Residents In the Bay Area Are Now Under the Strictest Lockdown Orders In the Nation

Posted: Mar 16, 2020 7:20 PM
Residents In the Bay Area Are Now Under the Strictest Lockdown Orders In the Nation

Source: AP Photo/Lorin Eleni Gill

Beginning at 12:01 a.m. PST on Tuesday, residents in six counties in Northern California will be under a "shelter in place" order, which is considered one step lower than a full lockdown. According to the San Francisco Chronicle, the order will impact more than 6.7 million people. 

The counties impacted include:

  • Marin County – population of 259,000
  • San Francisco County – population of 883,305
  • Contra Costa County – population of 1.15 million
  • Alameda County – population of 1.66 million
  • San Mateo County – population of 769,545
  • Santa Clara County – population of 1.93 million

The measure is designed to keep people away from one another as public health officials try to curb the rapidly spreading Wuhan coronavirus that is taking place along the West Coast.

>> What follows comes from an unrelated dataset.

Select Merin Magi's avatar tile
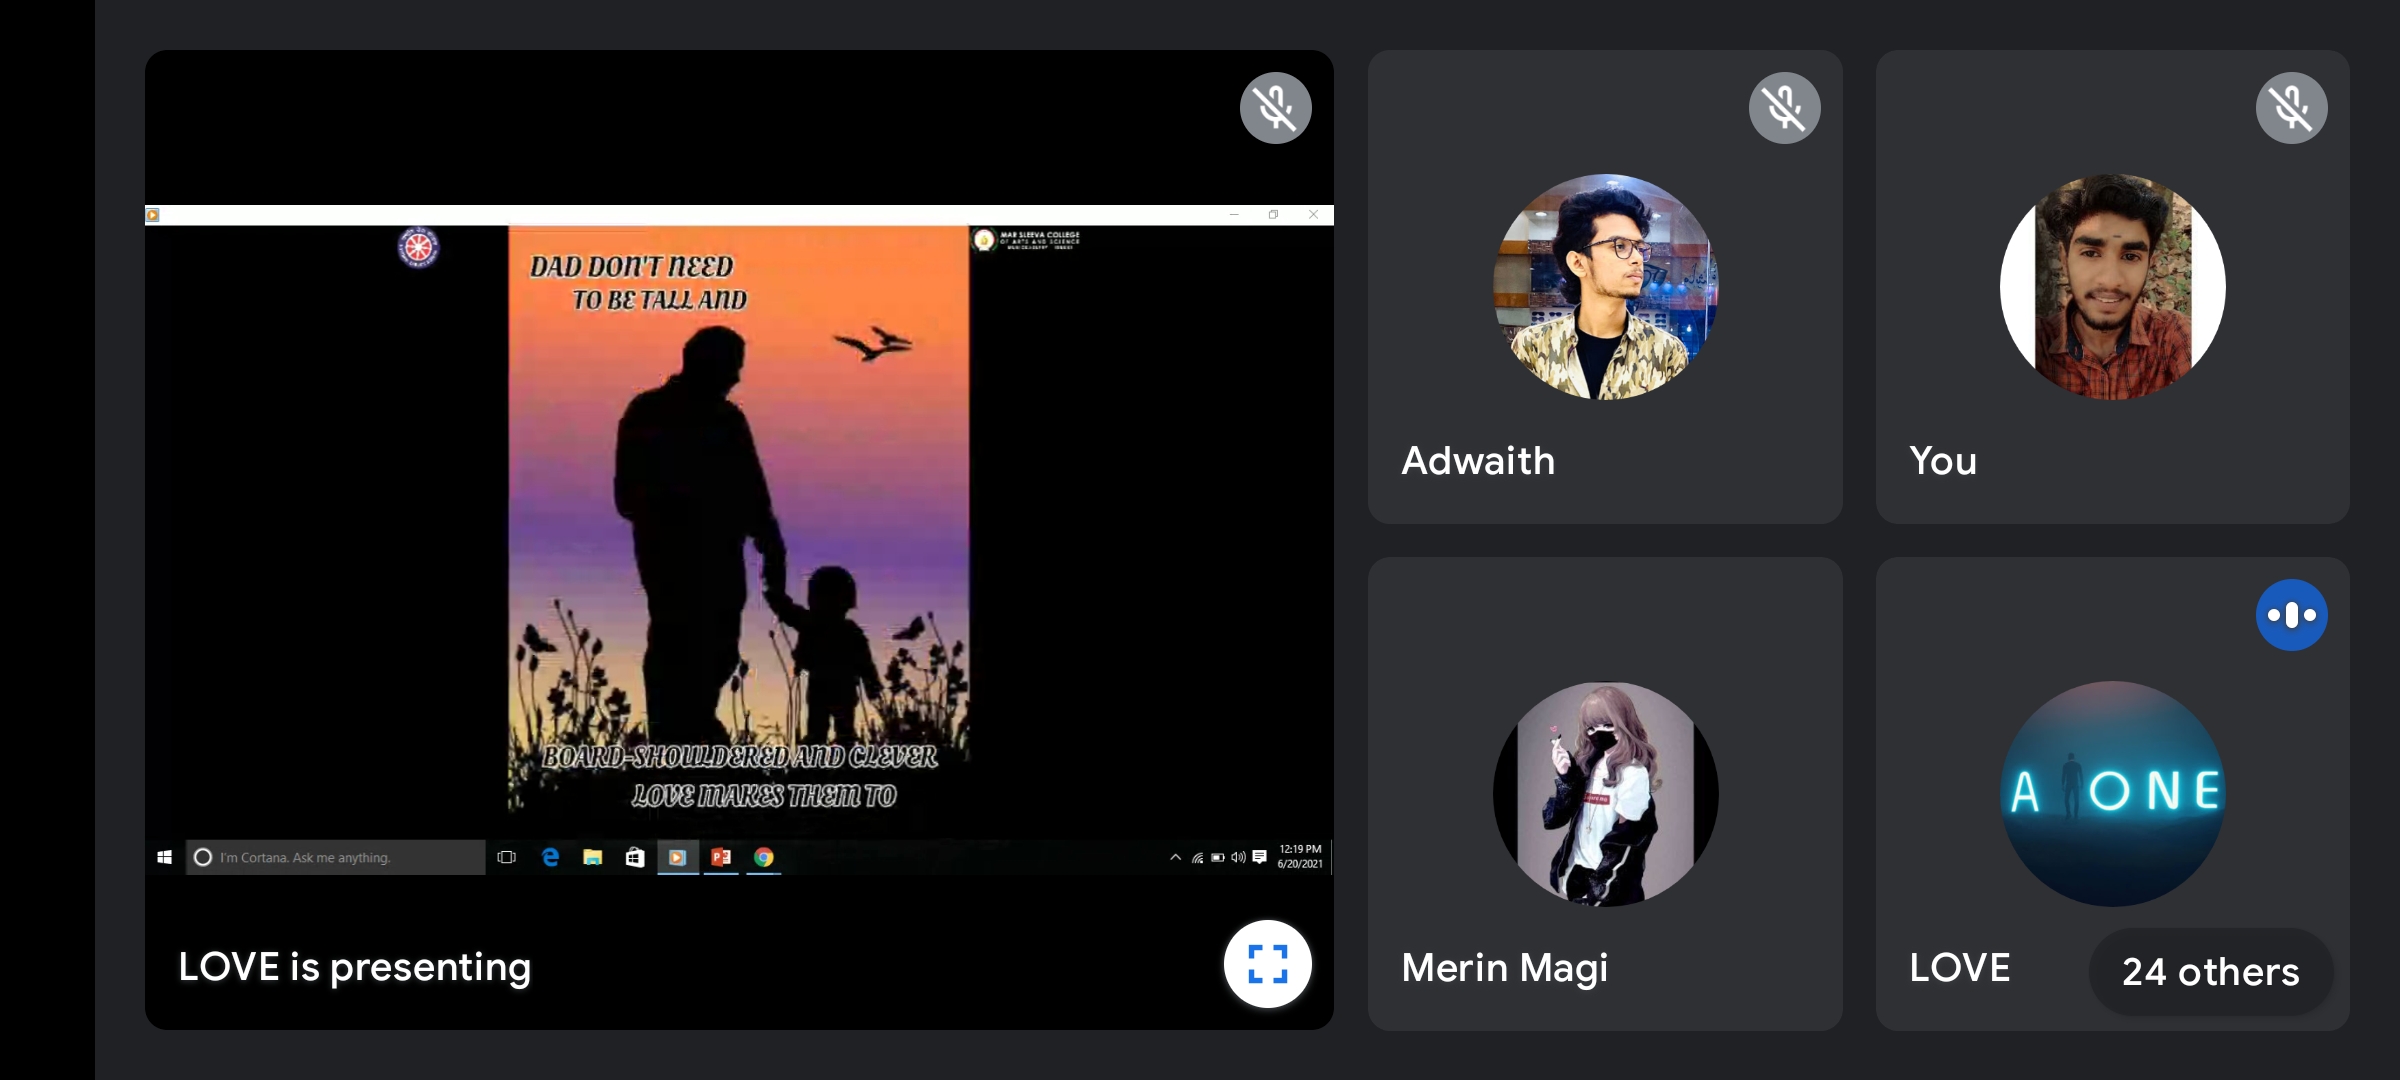The width and height of the screenshot is (2400, 1080). point(1605,794)
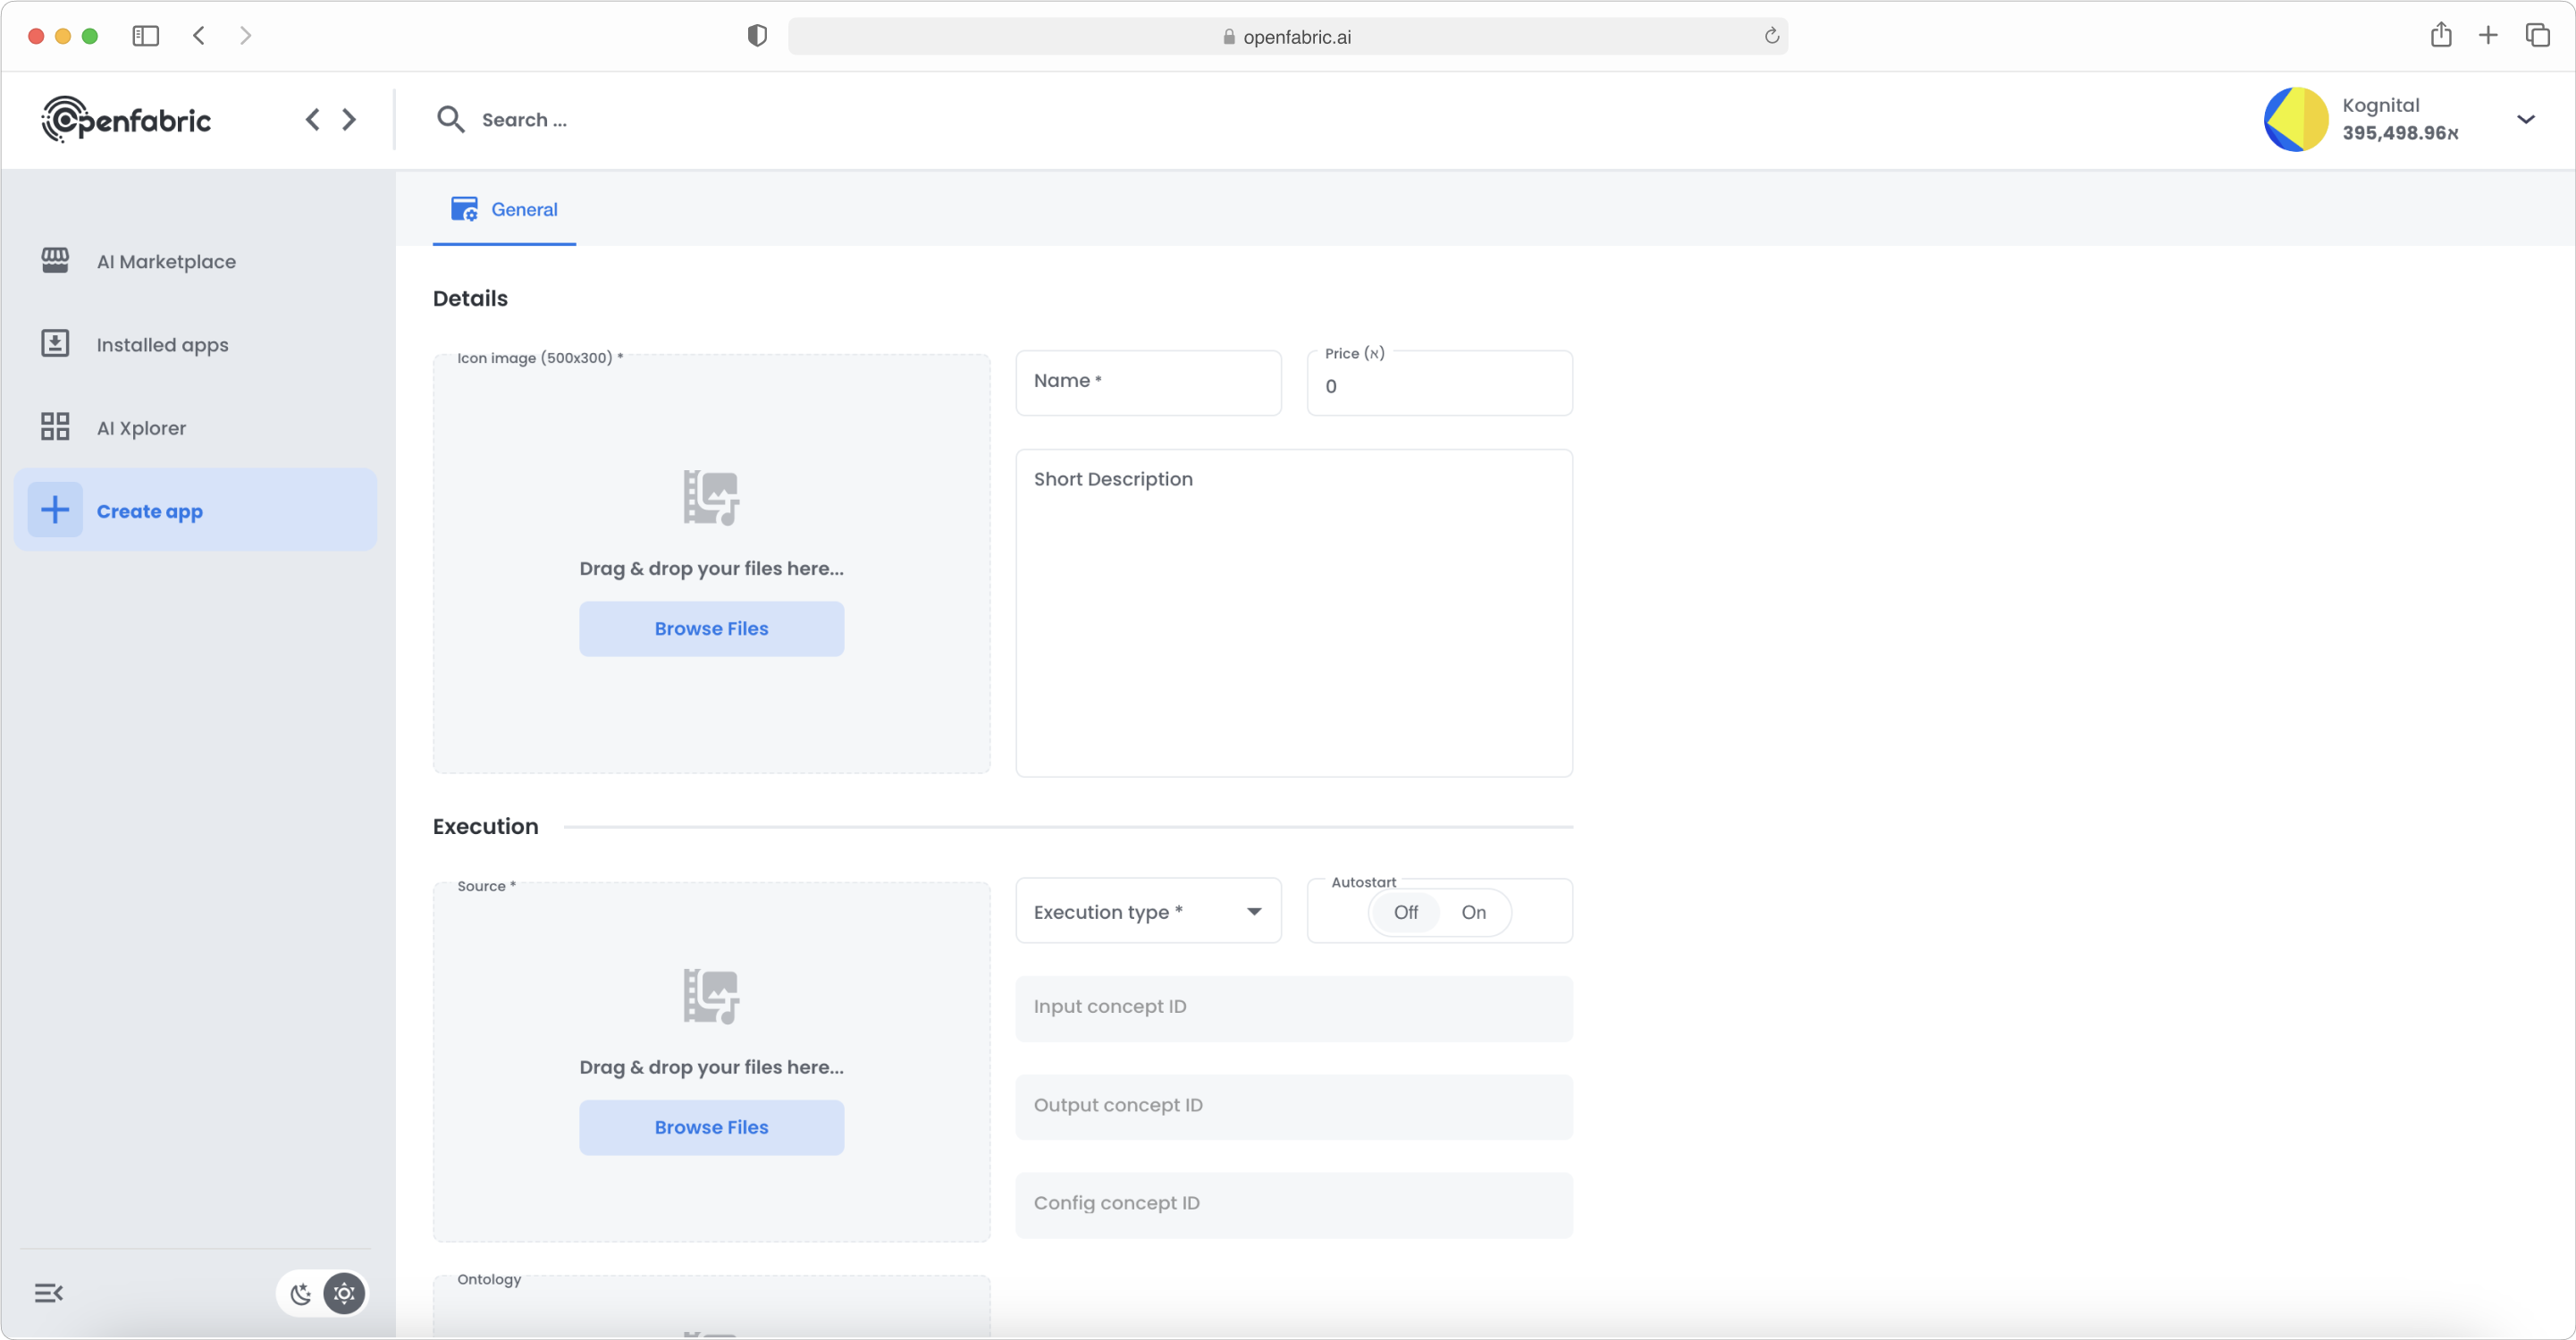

Businesses that are not deemed "essential" will be forced to close. Grocery stores, pharmacies, hardware stores and restaurant delivery will remain open. The only essential employees that will be allowed to work during this order include health care workers, police, fire, other emergency personnel, utility providers, like electricians, plumbers, and sanitation workers. 

The Bay Area Rapid Transit (BART) and airports will remain open for essential travel.

“We were seeing a tipping point here in Santa Clara County with exponential growth of our cases,” Health Officer Santa Clara County Dr. Sara Cody said during a press conference on Monday. "The county has 138 cases as of Monday — an increase of 72 since Friday. “Over the weekend, I had a discussion with fellow health officers in the Bay Area and we realized that we are one region, and that what’s happening in Santa Clara County today will soon be happening in the adjacent jurisdictions. We decided collectively we need to stake swift action as soon as possible to prevent further spread.

Those who violate or fail to comply with the order can face a misdemeanor charge, which can be punishable with a fine, jail time or both.

The order is expected to remain in effect until Apr. 7.